Low interest rates may be a big help even to people who think of themselves as savers, not borrowers.
Federal Reserve Chairman Ben Bernanke made that argument Monday during a speech in Indianapolis.
Bernanke raised and answered five questions about the Federal Reserve system, inluding one about how the Fed's current low interest rate strategy is affecting "savers and investors."
The Fed has been keeping rates low since the start of the recession that appeared in 2008 in an effort to help businesses and home buyers borrow money at affordable rates.
Securities and rating analysts have pointed out that insurers that provide long-term care insurance (LTCI) long-term disabiliy insurance and other forms of insurance that include embedded investment guarantees are acting savers when backing those policies.
Some LTCI market watchers have suggested that competition may be falling off in the private LTCI market partly because low rates interfere with insurers' efforts to earn acceptable returns on general account assets.
Bernanke acknowledged that some fear the prolonged interest rates could lead to price inflation, and he also acknowledged savers' concerns about low interest earnings.
"My colleagues and I know that people who rely on investments that pay a fixed interest rate, such as certificates of deposit, are receiving very low returns, a situation that has involved significant hardship for some," Bernanke said.

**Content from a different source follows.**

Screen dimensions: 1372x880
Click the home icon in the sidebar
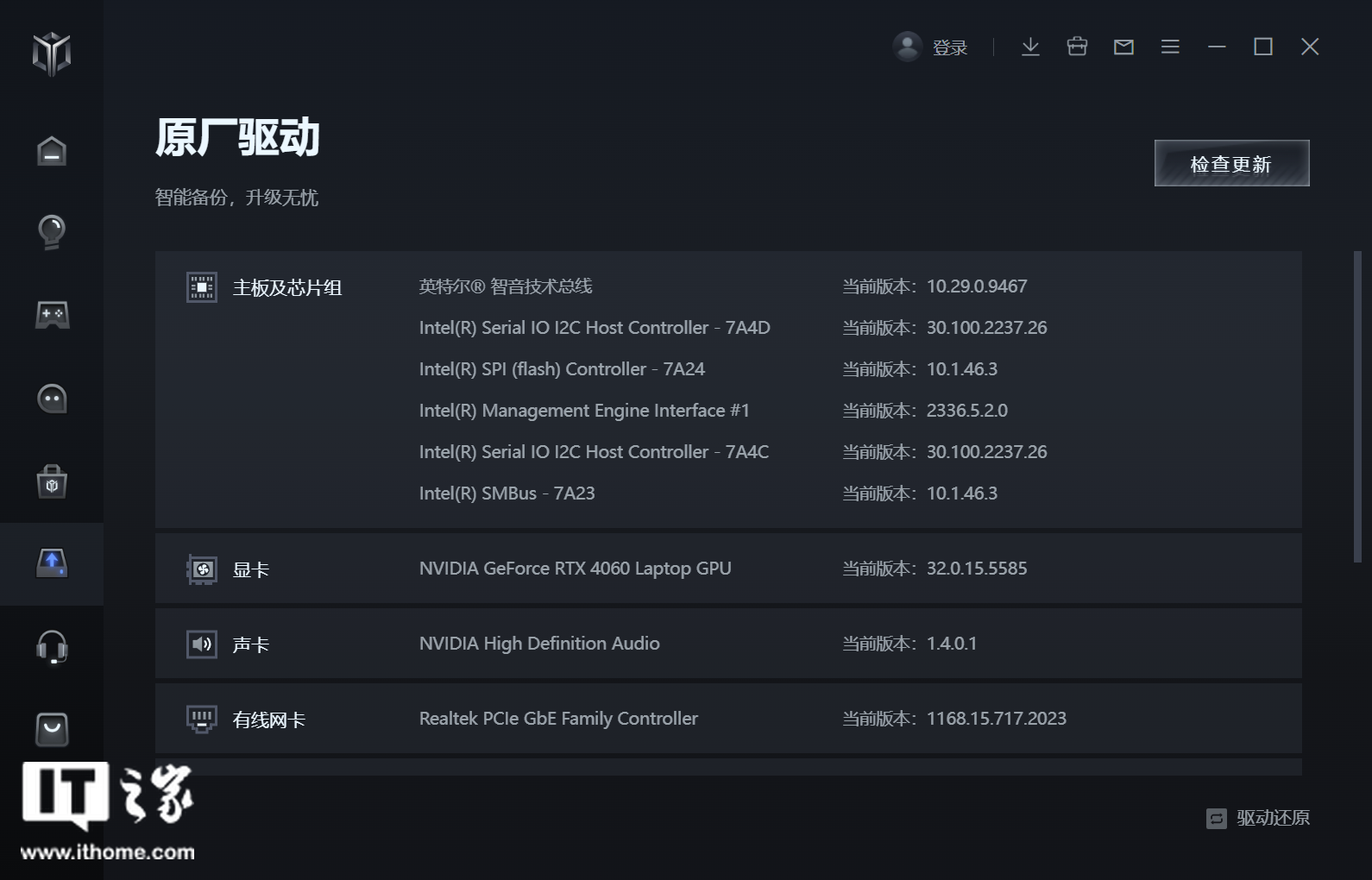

But the low rates are the result of the recent financial crisis, which was "the worst shock to this nation's financial system since the 1930s," Bernanke said, according to a written version of his remarks provided by the Federal Reserve System.
Interest rates are low throughout the developed world, Bernanke said.

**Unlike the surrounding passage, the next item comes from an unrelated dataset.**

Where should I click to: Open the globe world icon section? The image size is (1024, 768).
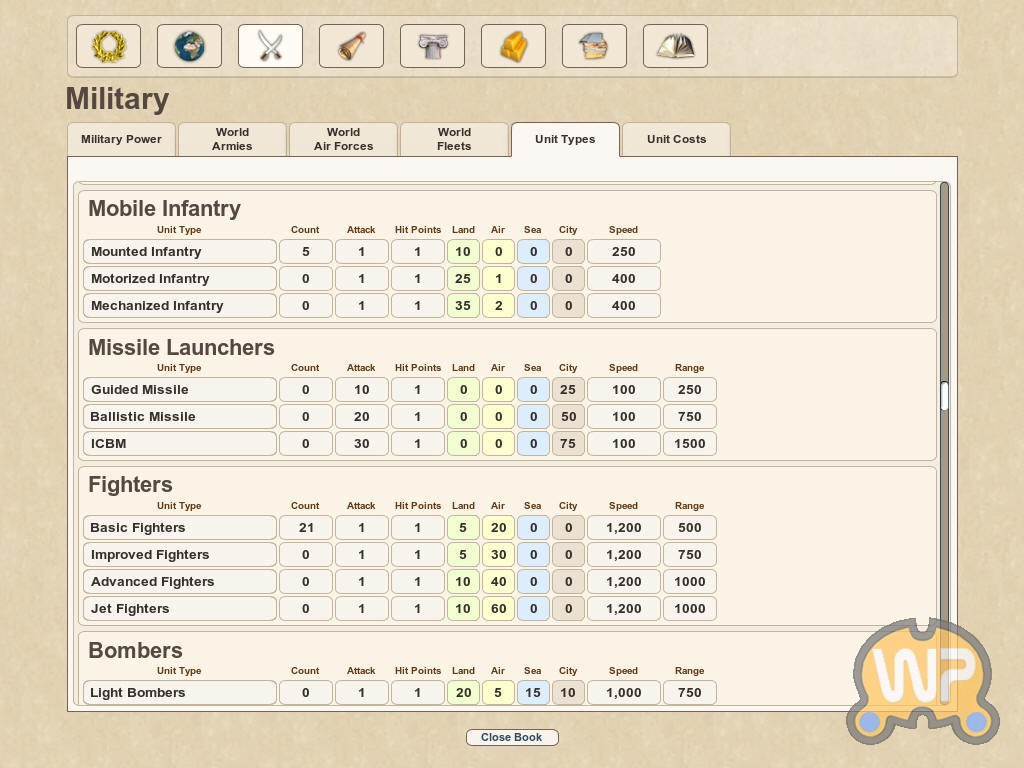[x=189, y=46]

"A second observation is that savers often wear many economic hats," Bernanke said. "Many savers are also homeowners; indeed, a family's home maybe its most important financial asset. Many savers are working, or would like to be. Some savers own businesses, and--through pension funds and 401(k) accounts--they often own stocks and other assets. The crisis and recession have led to very low interest rates, it is true, but these events have also destroyed jobs, hamstrung economic growth, and led to sharp declines in the values of many homes and businesses."
The best way to make everyone happy is to build a stronger economy, to pump up asset values and create jobs, Bernanke said.
"Without a job, it is difficult to save for retirement or to buy a home or to pay for an education, irrespective of the current level of interest rates," Bernanke said.
if the Fed raises rates too soon, house prices will fall, the value of businesses will fall, and no one, including savers, will be happy, Bernanke said.